## WORK TO COMPLETE
1/ In the Kobe beef article, rewrite the passage between "It's not entirely" and "groups of tourists.", inclusive, replacing "lunchtime" with "midday".
2/ In the Kobe beef article, condense the paragraph beginning "It's not entirely cheap to eat here" into a short list that keeps its main facts.
3/ Pick up the Kobe beef article where it ends and write what comes next.

## READING PASSAGE
----
Kobe beef. Two words that are guaranteed to make any carnivore weak at the knees. The spidery white ribbons of fat that marble this beef break down with heat, permeating its way into every fibre so each tender bite surges with juiciness. Kobe beef is highly prized in Japan but it doesn't have to be expensive. You can feast on a two-hour meal of Kobe beef for less than AU$60, and roll out completely satiated.
Mapping our Osaka to Kobe leg of our Japan trip that started in Tokyo
The best way to eat Kobe beef is to go straight to the source. We made a day trip to Kobe from Osaka, only a 15 minute shinkansen bullet train.
Sakura 555 N700 series JR Kyushu shinkansen bullet train
The Sakura 555 N700 shinkansen is ridiculously sleek and a little bit sexy, reaching top speeds of 330 kilometres per hour. We always love travelling by shinkansen in Japan, making full use of our
JR passes wherever possible. JR Passes are pre-purchased tickets available to tourists outside of Japan, and enable unlimited travel on the Japan Rail network for either 7, 14 or 21 days. We find JR trains are always clean, quiet and ferociously on-time.
Soup of the day: cream of potato
Wakkoqu is one of Kobe's most famous Kobe beef restaurants. There are two restaurants in Kobe - one in the main city centre of Kitanozaka, the other in a shopping centre just across the road from Shin Kobe station. If you're only in Kobe for a flying visit, Shin Kobe is easier to access as it's a direct stop on the shinkansen line.
It's not entirely cheap to eat here. The Wakkoqu menu starts at 7,800 yen / AU$86 for the 180 gram sliced roast Kobe beef sirloin set and tops out at 13,800 yen / AU$150 for either the 250 gram Kobe special beef sirloin set or the 220 gram Kobe special beef tenderloin.
There is one massive budget saving trick. Go at lunchtime and you'll only pay 5,280 yen / AU$58 for a multi-course set meal that includes 150 grams of Kobe beef sirloin.
Frying the garlic slices on the teppanyaki
We chanced on lunch here without a booking and had to wait two hours for a table. We end up getting seated in only 90 minutes though, swept into a subdued dining room filled with teppanyaki hot plate grills clustered around with mix of well-heeled Japanese and several groups of tourists.
This is the second time I've been here, but the experience is just as mind-blowingly impressive. The show begins with our personal chef for the meal, working with quiet diligence. He slices cloves of garlic with machine gun speed and sniper accuracy and then splays them in a single layer on the teppanyaki flat top grill.
Bowls of soup materialise on our table - a lush and silky
cream of potato soup - that we sip daintily while we watch the show unfold before our eyes. Our chef keeps a keen eye on the garlic, flipping them one by one at just the right moment, when the garlic has sizzled long enough in the shimmering oil to turn a golden shade of brown.
Kobe wagyu beef sirloin - 150g per person
But our eyes never wander far from the star, thick slabs of Kobe wagyu beef sirloin that are visually stunning with their intricate marbling and thick casing of fat.
----
## RECORDS SUPPLIED
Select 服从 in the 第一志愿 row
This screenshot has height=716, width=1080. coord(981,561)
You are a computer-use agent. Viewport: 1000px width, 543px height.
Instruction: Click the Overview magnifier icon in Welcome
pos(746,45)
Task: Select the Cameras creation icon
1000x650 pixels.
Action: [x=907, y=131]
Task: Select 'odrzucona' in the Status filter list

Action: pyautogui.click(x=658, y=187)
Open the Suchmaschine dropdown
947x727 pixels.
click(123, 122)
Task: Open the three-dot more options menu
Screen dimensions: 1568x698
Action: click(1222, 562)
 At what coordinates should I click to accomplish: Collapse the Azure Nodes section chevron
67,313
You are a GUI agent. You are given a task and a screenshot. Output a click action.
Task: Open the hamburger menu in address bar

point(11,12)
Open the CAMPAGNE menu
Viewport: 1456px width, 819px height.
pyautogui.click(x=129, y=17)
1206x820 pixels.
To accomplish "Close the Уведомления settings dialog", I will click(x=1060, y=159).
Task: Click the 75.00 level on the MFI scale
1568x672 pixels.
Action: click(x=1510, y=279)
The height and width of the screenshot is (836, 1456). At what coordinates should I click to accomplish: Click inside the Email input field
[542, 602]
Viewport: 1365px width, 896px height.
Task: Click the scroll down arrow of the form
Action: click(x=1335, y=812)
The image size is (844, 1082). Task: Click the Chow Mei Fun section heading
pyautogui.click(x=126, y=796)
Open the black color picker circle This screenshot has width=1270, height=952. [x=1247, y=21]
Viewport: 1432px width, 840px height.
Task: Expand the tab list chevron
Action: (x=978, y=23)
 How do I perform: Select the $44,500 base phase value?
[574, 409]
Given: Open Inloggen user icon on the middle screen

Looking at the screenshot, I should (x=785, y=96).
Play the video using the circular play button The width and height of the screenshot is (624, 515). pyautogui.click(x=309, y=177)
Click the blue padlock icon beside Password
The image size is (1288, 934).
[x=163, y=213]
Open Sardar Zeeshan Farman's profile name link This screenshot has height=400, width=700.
----
## ANSWERS TO THE TASKS
1/
It's not entirely cheap to eat here. The Wakkoqu menu starts at 7,800 yen / AU$86 for the 180 gram sliced roast Kobe beef sirloin set and tops out at 13,800 yen / AU$150 for either the 250 gram Kobe special beef sirloin set or the 220 gram Kobe special beef tenderloin.
There is one massive budget saving trick. Go at midday and you'll only pay 5,280 yen / AU$58 for a multi-course set meal that includes 150 grams of Kobe beef sirloin.
Frying the garlic slices on the teppanyaki
We chanced on lunch here without a booking and had to wait two hours for a table. We end up getting seated in only 90 minutes though, swept into a subdued dining room filled with teppanyaki hot plate grills clustered around with mix of well-heeled Japanese and several groups of tourists.

2/
- Eating at Wakkoqu is not cheap.
- The cheapest option is the 180 gram sliced roast Kobe beef sirloin set, at 7,800 yen / AU$86.
- The most expensive options cost 13,800 yen / AU$150: either the 250 gram Kobe special beef sirloin set or the 220 gram Kobe special beef tenderloin.

3/
What's the difference between wagyu beef and Kobe beef? Wagyu beef does not describe a single breed of cattle. Wagyu beef can be full-blood Japanese black cattle, but it also can refer to a cross-breed of full-blood Wagyu with other types of cattle. Kobe beef, on the other hand, is a registered trademark that is strictly governed, sourced from Tajima Japanese black cattle that is bred, raised and slaughtered in Kyogo prefecture, the capital of which is Kobe.
Dissecting the wagyu sirloin
Our chef dissects the sirloin directly on the grill. It's not going to be cooked as a whole slab, but broken down into specific components, each of which will have different recommendations for seasoning.
Kobe wagyu beef sirloin fat on the grill
The thickest and hardest piece of fat is something most diners would discreetly cut around and leave behind. Here it's a prized trophy, set aside to sizzle so the fat renders slowly.
The Kobe wagyu sirloin being separated into different cuts
It's incredible to watch one piece of sirloin treated with alarming accuracy, portioned out into distinct groups that have a similarity only noticeable when you see them piled together.
Kobe wagyu beef sirloin fat sizzling on the teppanyaki
The pile of fat offcuts grows in size, slowly changing colour from a creamy white to a deep golden brown. If only you could smell this photo. Hiss. Sizzle. Pop.
Crispy garlic chips
We're provided with a range of seasonings, including garlic chips, sansho pepper, salt, mustard and a ponzu dipping sauce. At first we're given deliberate instructions on which accompaniment should go with each cut, but after five rounds, we're given free creative rein.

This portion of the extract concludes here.